What is expected:
Reproduce the material word for word, starting at its first line and ending with the line that contains "[1025, 117]".

::: Items

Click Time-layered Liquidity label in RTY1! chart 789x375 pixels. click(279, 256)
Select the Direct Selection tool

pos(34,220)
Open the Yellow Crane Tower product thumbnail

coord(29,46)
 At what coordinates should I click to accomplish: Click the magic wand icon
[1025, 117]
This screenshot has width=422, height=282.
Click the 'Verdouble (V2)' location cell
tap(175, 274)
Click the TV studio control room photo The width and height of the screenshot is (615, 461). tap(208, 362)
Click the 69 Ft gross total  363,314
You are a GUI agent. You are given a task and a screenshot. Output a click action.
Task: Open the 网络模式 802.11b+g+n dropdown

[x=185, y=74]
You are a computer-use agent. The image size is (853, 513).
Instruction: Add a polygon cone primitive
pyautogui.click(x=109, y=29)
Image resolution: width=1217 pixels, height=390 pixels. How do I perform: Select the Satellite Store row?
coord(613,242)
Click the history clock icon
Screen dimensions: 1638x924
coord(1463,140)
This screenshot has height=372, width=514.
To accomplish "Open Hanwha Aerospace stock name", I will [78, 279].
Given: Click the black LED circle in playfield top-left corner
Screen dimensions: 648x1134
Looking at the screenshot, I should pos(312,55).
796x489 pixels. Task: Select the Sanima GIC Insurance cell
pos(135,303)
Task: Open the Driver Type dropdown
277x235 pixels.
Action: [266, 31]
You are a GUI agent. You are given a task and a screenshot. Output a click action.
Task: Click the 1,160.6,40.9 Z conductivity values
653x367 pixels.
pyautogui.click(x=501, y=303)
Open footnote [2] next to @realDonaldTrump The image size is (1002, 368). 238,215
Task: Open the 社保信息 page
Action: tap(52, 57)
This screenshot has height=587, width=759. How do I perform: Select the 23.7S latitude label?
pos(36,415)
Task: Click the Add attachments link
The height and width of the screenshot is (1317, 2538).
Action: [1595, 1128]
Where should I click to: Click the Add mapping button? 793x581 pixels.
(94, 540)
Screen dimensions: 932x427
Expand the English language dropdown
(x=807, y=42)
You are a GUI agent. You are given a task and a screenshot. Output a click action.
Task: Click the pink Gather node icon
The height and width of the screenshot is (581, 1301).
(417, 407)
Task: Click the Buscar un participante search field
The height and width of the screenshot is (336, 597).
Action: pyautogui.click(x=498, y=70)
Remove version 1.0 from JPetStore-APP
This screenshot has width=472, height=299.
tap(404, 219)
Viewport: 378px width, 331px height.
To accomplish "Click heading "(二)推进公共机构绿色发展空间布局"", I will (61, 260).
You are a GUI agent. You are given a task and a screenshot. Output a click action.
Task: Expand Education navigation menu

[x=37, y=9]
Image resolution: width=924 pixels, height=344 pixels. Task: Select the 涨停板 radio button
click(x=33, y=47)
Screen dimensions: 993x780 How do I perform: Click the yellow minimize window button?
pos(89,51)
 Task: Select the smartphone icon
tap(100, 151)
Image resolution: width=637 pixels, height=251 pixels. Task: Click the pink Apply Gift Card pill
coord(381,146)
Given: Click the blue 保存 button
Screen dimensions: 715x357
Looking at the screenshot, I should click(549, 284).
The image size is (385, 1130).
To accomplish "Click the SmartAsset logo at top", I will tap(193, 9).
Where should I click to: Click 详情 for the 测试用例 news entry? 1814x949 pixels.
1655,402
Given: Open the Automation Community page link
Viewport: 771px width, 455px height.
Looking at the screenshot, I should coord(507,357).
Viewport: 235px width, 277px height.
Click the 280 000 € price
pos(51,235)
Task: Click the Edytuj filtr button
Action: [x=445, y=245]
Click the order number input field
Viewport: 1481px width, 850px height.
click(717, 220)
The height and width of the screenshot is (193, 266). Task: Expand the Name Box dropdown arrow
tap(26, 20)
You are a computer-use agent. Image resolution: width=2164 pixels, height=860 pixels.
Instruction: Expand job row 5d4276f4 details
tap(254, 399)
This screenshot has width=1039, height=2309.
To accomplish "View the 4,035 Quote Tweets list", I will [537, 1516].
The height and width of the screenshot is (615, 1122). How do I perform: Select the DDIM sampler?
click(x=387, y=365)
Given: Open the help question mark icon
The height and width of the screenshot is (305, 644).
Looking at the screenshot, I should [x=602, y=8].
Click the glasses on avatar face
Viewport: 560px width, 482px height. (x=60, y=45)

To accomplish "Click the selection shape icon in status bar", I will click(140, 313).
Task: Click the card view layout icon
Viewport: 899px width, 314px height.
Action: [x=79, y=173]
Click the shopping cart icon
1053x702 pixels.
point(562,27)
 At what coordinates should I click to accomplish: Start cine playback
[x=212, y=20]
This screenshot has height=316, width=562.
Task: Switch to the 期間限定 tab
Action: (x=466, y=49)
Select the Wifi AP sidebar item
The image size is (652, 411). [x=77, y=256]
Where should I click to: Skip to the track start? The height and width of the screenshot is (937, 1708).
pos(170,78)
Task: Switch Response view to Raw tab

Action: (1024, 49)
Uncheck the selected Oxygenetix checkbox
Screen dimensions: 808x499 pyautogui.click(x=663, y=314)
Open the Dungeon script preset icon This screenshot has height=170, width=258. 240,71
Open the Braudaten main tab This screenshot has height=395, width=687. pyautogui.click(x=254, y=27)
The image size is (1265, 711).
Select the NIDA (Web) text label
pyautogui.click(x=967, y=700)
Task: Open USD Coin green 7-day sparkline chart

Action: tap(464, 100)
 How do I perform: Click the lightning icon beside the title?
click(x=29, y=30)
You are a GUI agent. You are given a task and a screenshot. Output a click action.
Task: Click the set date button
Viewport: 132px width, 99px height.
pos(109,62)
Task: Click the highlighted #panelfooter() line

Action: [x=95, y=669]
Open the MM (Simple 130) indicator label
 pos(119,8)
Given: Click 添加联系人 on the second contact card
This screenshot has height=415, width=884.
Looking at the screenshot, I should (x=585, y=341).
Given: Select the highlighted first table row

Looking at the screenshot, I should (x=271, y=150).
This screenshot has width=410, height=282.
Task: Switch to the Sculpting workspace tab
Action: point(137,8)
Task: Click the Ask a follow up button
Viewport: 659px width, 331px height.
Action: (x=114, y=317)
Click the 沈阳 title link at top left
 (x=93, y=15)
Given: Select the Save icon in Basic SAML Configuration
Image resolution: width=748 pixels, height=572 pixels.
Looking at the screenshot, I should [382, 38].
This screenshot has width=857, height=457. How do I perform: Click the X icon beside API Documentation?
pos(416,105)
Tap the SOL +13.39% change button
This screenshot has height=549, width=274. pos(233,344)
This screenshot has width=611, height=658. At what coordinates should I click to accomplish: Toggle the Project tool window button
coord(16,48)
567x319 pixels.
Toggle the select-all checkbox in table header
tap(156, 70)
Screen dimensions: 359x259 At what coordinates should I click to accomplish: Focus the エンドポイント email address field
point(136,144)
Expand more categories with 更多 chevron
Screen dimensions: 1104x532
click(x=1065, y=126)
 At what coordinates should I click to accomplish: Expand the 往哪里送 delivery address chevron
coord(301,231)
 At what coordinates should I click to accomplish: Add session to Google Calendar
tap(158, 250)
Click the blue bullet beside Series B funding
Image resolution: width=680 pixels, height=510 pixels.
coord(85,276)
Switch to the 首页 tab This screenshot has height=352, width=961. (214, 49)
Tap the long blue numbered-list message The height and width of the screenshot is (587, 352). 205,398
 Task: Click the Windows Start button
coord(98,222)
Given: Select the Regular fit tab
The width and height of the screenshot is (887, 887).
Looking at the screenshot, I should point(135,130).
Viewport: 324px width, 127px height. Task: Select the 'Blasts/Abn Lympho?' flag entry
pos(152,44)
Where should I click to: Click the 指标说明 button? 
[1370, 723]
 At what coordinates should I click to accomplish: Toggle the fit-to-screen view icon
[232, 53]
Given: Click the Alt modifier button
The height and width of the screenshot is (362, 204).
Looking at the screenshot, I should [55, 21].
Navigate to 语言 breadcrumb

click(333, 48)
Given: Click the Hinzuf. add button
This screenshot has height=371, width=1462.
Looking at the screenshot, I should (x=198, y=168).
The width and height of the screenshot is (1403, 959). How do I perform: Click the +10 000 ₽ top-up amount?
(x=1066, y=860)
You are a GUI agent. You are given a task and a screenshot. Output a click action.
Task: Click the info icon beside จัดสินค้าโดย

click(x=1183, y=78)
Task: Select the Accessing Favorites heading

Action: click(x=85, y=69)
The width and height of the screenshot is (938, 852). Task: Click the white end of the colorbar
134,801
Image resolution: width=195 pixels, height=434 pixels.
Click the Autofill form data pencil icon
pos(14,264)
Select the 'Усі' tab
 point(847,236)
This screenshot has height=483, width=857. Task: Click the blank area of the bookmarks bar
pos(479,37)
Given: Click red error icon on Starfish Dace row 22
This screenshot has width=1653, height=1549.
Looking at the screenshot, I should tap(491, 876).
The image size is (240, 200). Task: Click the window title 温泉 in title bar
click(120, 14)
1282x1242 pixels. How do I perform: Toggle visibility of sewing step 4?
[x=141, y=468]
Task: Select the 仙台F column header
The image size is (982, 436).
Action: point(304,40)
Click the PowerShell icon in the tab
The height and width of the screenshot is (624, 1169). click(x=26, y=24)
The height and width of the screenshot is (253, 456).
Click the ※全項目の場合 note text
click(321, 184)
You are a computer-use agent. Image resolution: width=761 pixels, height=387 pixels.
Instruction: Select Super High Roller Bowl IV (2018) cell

::::::

Expected answer:
Click Time-layered Liquidity label in RTY1! chart 789x375 pixels. click(279, 256)
Select the Direct Selection tool

pos(34,220)
Open the Yellow Crane Tower product thumbnail

coord(29,46)
 At what coordinates should I click to accomplish: Click the magic wand icon
[1025, 117]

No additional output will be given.